= Polynomial texture mapping =

Digital imaging technique

Polynomial texture mapping (PTM), also known as Reflectance Transformation Imaging (RTI), is a technique of imaging and interactively displaying objects under varying lighting conditions to reveal surface phenomena. The data acquisition method is single camera multi light (SCML).

==Origins==
The method was originally developed by Tom Malzbender of HP Labs in order to generate enhanced 3D computer graphics and it has since been adopted for cultural heritage applications.

==Methodology==
A series of images is captured in a darkened environment with the camera in a fixed position and the object lit from different angles (Single Camera Multi Light). Interactive software processes and combines the set of images to enable the user inspecting the object to control a virtual light source. The virtual light source may be manipulated to simulate light from different angles and of different intensity or wavelengths to illuminate the surface of artefacts and reveal details. Open-source tools for processing the captured images and publishing the resulting relightable images on the web are freely available.

==Applications==
Polynomial texture mapping may be used for detailed recording and documentation, 3D modeling, edge detection, and to aid the study of inscriptions, rock art and other artefacts. It has been applied to hundreds of the Vindolanda tablets by the Centre for the Study of Ancient Documents at the University of Oxford in conjunction with the British Museum. It has also been deployed, by Ben Altshuler of the Institute for Digital Archaeology, to scan the Philae obelisk at Kingston Lacy and the Parian Chronicle at the Ashmolean Museum; in both cases scans revealed significant, previously illegible text. Method was also used for identifying microscopic worked antler from Star Carr and recording ancient rock art in Armenia.

A 'dome' supporting twenty-four lights has been used to image paintings in the National Gallery and produce polynomial texture maps, providing information on condition phenomena for conservation purposes.
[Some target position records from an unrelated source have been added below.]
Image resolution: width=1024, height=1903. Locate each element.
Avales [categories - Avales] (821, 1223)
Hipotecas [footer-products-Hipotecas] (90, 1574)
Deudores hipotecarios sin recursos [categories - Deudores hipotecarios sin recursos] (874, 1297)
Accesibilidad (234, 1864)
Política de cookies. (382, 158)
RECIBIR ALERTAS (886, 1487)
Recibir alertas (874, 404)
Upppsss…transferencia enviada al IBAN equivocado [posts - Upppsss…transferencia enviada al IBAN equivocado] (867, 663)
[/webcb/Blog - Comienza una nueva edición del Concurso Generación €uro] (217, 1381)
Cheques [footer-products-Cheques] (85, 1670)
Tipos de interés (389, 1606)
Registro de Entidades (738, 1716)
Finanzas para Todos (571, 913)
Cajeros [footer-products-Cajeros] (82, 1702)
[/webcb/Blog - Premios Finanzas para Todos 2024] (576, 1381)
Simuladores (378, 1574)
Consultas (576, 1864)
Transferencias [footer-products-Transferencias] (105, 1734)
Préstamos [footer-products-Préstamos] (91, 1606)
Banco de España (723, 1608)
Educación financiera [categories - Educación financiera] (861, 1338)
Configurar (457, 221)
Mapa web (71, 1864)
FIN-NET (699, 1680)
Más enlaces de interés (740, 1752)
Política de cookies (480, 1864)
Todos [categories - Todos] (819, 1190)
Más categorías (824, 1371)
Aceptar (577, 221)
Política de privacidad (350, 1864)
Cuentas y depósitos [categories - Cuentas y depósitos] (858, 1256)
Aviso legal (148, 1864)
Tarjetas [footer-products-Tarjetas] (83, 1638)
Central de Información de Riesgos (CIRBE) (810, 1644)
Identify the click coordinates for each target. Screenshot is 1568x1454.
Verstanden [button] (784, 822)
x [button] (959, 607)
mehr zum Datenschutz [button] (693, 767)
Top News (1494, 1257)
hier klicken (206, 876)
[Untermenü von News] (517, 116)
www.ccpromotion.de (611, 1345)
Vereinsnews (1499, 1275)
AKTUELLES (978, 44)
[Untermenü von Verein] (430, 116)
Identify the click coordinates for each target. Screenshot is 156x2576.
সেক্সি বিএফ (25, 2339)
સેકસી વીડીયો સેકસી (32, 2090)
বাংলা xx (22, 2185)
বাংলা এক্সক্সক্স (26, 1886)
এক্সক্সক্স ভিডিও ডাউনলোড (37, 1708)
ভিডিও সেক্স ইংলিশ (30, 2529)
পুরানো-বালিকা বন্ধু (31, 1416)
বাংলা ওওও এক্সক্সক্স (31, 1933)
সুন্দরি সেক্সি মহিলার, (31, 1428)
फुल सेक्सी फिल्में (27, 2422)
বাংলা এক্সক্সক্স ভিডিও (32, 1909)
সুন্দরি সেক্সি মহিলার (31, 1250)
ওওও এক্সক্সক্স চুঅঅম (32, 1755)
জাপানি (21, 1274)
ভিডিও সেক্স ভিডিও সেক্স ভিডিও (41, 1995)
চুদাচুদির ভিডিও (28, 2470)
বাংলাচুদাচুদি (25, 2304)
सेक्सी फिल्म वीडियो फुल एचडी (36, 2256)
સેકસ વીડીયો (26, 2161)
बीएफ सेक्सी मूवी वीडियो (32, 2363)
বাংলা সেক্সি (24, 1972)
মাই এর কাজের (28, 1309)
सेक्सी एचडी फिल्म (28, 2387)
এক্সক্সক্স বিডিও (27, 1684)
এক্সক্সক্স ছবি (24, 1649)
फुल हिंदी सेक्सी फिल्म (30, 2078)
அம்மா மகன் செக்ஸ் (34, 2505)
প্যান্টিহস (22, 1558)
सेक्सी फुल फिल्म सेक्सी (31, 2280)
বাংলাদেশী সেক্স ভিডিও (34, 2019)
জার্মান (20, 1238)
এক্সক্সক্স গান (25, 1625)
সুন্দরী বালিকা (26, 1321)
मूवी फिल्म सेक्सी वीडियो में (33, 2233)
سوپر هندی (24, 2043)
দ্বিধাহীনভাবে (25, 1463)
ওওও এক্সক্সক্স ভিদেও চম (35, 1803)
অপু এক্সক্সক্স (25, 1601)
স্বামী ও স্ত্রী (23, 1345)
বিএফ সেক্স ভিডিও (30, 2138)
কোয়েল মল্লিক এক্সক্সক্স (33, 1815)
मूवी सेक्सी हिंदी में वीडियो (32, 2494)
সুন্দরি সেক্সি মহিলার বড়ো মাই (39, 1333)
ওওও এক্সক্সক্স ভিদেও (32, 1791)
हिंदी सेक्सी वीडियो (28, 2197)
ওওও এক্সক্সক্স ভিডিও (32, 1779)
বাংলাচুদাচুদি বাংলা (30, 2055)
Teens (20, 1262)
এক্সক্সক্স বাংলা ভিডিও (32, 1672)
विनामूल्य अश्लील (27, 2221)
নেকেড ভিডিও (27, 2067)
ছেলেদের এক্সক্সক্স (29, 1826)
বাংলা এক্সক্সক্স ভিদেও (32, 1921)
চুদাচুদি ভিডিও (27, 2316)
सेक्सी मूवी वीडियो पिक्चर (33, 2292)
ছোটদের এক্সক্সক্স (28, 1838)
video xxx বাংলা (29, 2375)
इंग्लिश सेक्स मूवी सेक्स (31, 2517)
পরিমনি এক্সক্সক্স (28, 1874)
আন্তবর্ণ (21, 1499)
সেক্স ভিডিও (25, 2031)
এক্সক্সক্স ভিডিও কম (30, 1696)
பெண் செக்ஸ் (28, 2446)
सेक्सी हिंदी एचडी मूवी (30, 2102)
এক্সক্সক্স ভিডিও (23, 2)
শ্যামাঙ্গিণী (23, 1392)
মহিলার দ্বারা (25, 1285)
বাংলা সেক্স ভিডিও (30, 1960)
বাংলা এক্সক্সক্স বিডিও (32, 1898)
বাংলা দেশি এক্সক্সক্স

Studies of the technique at the National Gallery and Tate concluded that it is an effective tool for documenting changes in the condition of paintings, more easily repeatable than raking light photography, and therefore could be used to assess paintings during structural treatment and before and after loan. Twelve dome-based systems built by the University of Southampton have been used to capture thousands of cuneiform tablets at various museums.

The technique is now also finding uses in the field of forensic science, for example in imaging footprints, tyre marks, and indented writing.